20. To the extent that plaintiffs argue that their funding claim is appropriate in this case because Alabama does not have enough money to effect the desegregation remedies previously ordered, the district court rejected this contention and so do we. Plaintiffs point to no specific instance where the State has failed in its remedial obligations. On the contrary, the district court noted that the State has met all of its obligations under previous orders and done so “unbegrudgingly.” Based upon the record, we agree.

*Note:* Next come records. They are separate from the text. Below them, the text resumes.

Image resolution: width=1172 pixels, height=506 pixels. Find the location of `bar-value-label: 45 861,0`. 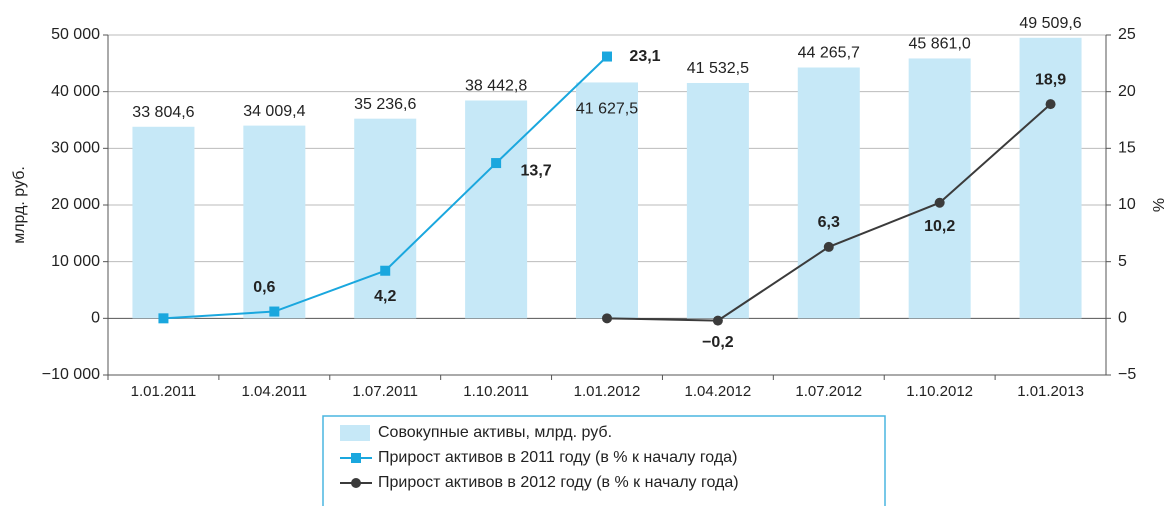

bar-value-label: 45 861,0 is located at coordinates (940, 44).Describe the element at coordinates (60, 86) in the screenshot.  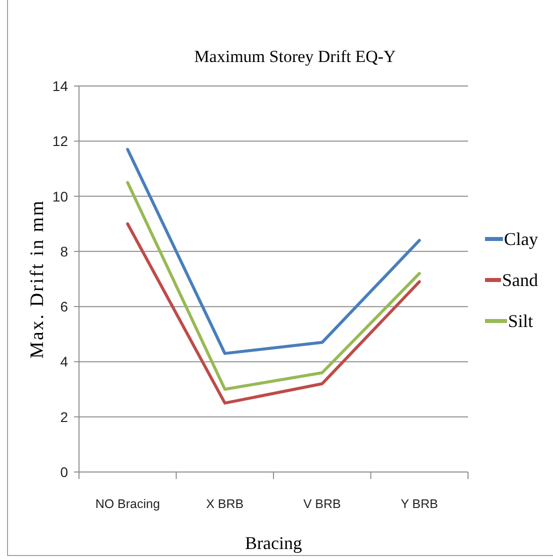
I see `y-tick-label: 14` at that location.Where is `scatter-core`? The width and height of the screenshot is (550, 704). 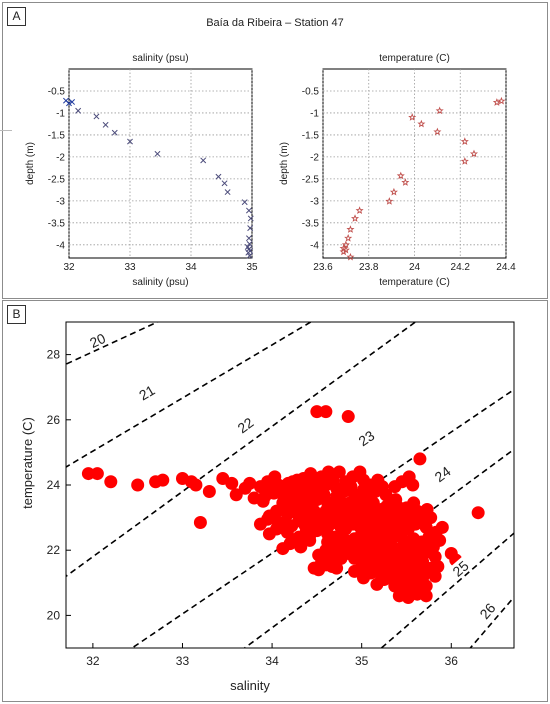
scatter-core is located at coordinates (350, 534).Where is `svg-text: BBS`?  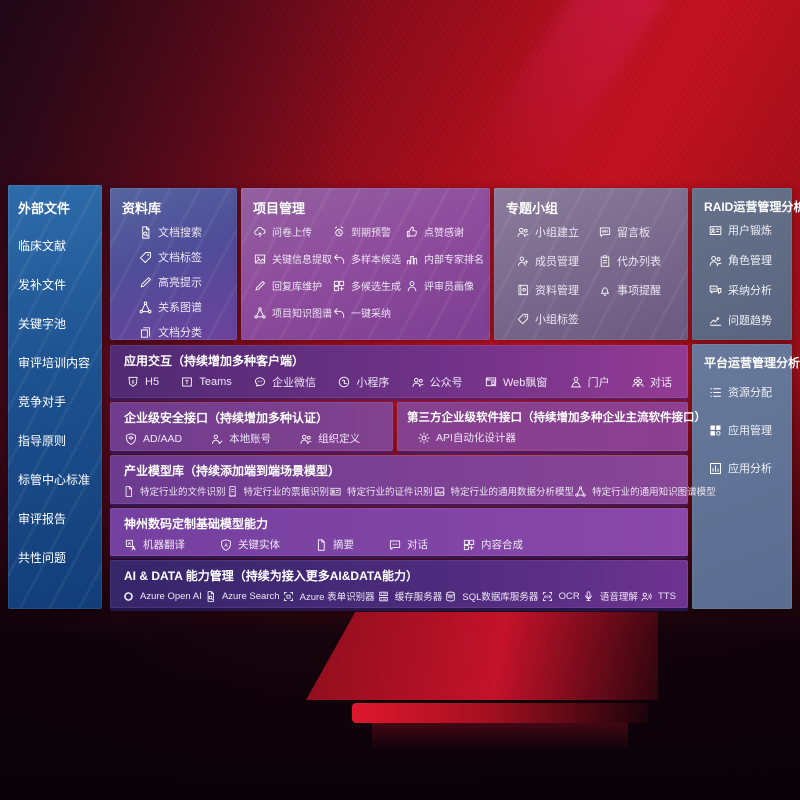
svg-text: BBS is located at coordinates (606, 231). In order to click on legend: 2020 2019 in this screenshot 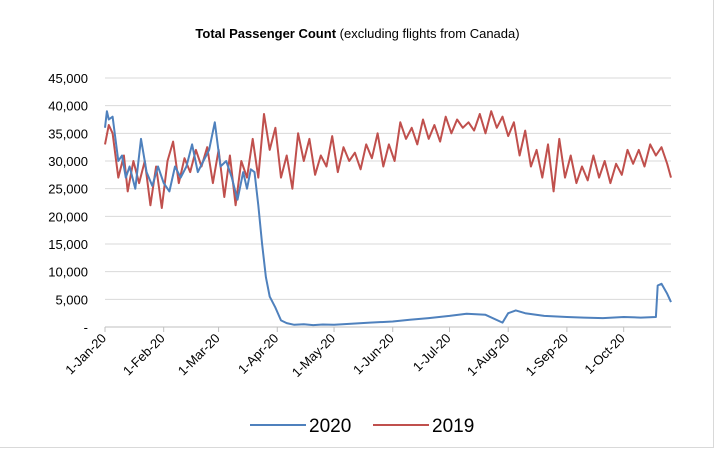, I will do `click(362, 426)`.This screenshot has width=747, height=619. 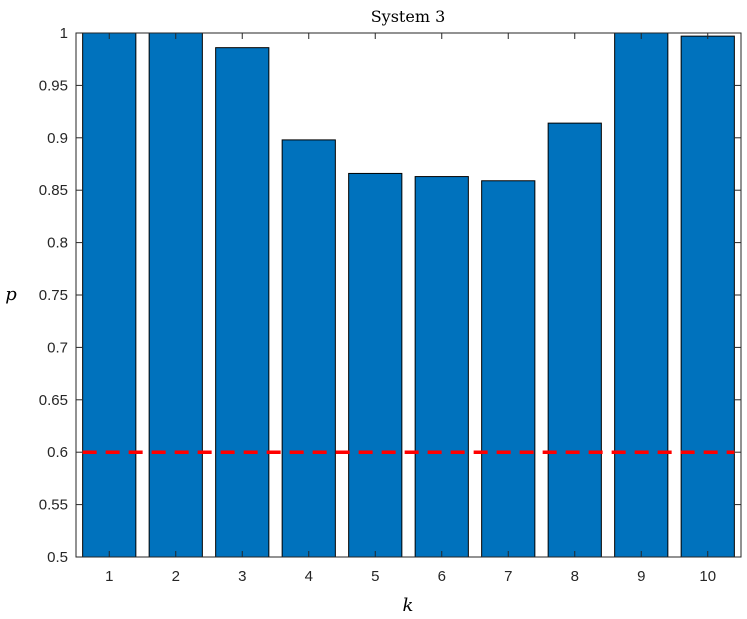 I want to click on y-tick-label: 0.95, so click(x=54, y=86).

21. Although unrelated to the ability of black students to attend college, it should be noted that the State has complied with the district court's order to improve the curricula of its historically black colleges, adding programs in mechanical and electrical engineering, masters programs in accounting, health information management programs, occupational therapy programs physical therapy and a doctorate program in educational leadership.
22. Although our decision today may be seen to leave plaintiffs without a remedy for the wrong identified in the Equity Funding Cases, the Supreme Court suggested in Rodriguez that:The consideration and initiation of fundamental reforms with respect to state taxation and education are matters reserved for the legislative processes of the various States ․ the need is apparent for reform in tax systems which may well have relied too long and too heavily on the local property tax ․ but the ultimate solutions must come from the lawmakers and from the democratic pressures of those who elect them.411 U.S. at 58-59, 93 S.Ct. 1278.